Increased risk of OSA among patients with psoriasis was found in one cohort study, one cross-sectional study, and two case-control studies. Meta-analysis of the latter three showed a significant association of psoriasis with OSA among nearly 300,000 study subjects, with a pooled OR of 2.60, “indicated that patients with psoriasis are 2.6-fold more likely to develop OSA when compared with patients without psoriasis,” adds Dr. Ger (Figure 1). “Although these three studies had considerable statistical heterogeneity, all had consistently positive results.” In the cohort study, patients with mild psoriasis had a consistently increased risk of OSA (adjusted IRR, 1.36), as did those with severe psoriasis (adjusted IRR, 1.53) and psoriatic arthritis (adjusted IRR, 1.98).
Conversely, a consistent increase in psoriasis among patients with OSA was found across three cohort studies and one case-control study. A meta-analysis of the cohort studies showed a significant association of OSA with psoriasis (polled IRR, 2.52) across more than 5.5 million study subjects, with no statistical heterogeneity within the studies (Figure 2). After excluding one study with a high risk of bias in the representativeness of the exposed cohort—all were nurses—the association of OSA with psoriasis remained positive (pooled IRR, 2.47). A significantly increased odds for psoriasis in relation to OSA was seen in the one case-control study (adjusted OR, 13.31).
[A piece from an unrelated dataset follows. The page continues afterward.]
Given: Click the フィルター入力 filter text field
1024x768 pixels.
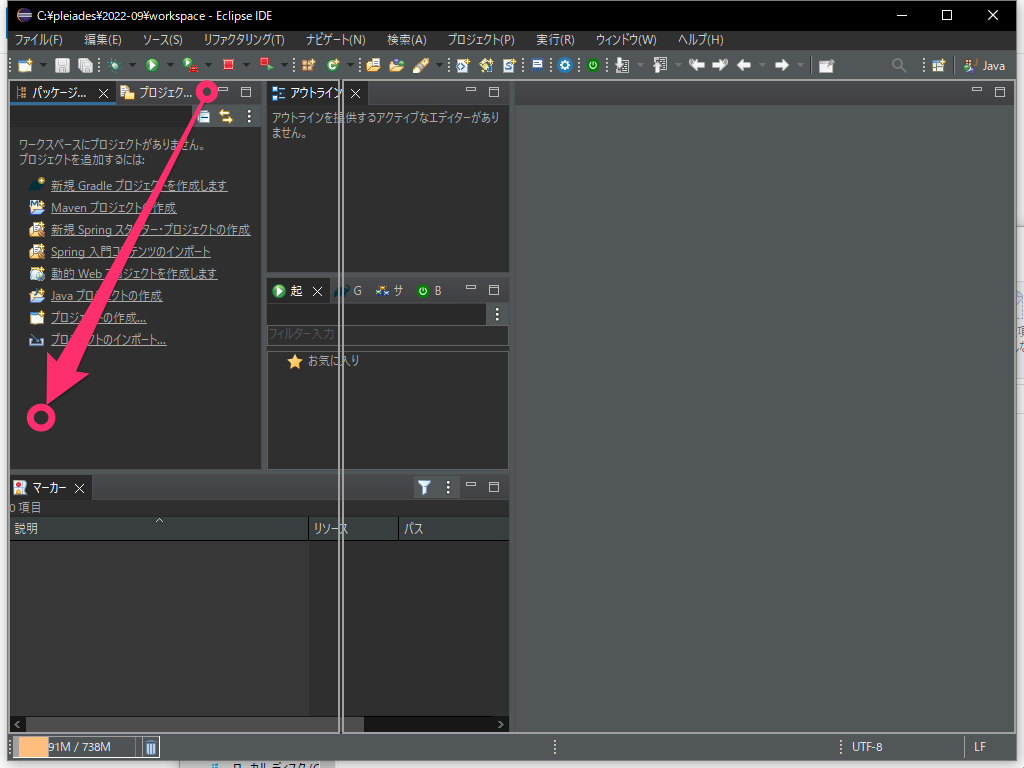Looking at the screenshot, I should (x=380, y=334).
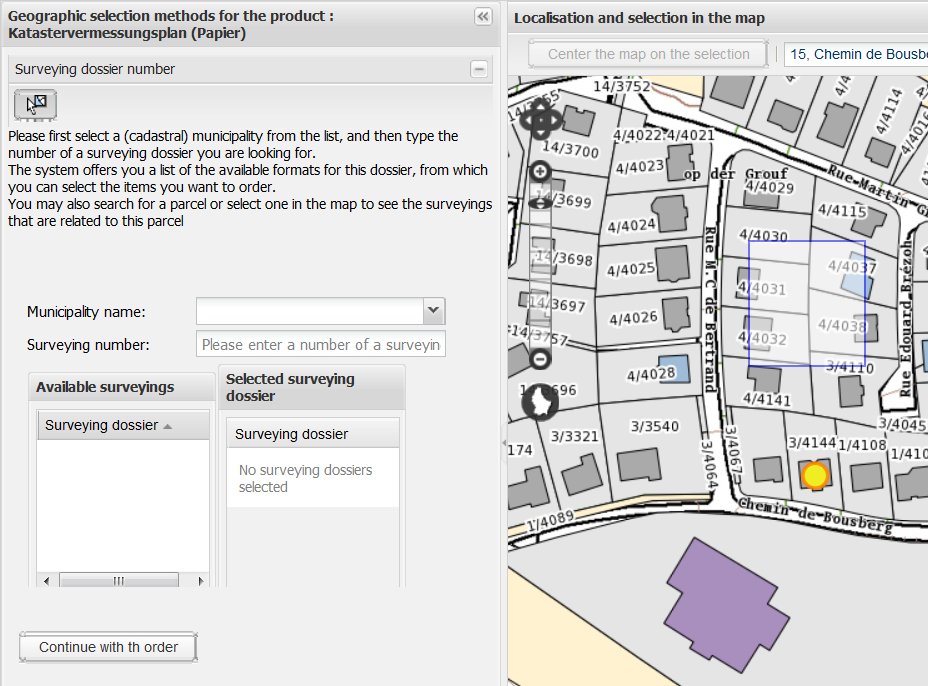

Drs. Ger and Chi note the need for future research investigating the relationship between OSA and psoriasis in patients with varying races/ethnicities and from various regions, as well as the need for studies to confirm the mechanism(s) behind the relationship between the two conditions.
In the meantime, Dr. Ger suggests that “all patients with psoriasis be made aware of their increased risk for OSA as a comorbidity that should not be overlooked. This patient population should be asked about sleep quality, and those with snoring at night, daytime sleepiness, and insomnia should be considered for polysomnography, consultation with a pulmonologists, or both. On the other hand, physicians should inquire about skin problems with their patients with OSA. Those suspected of having psoriasis should be referred to a dermatologist for further evaluation and treatment.”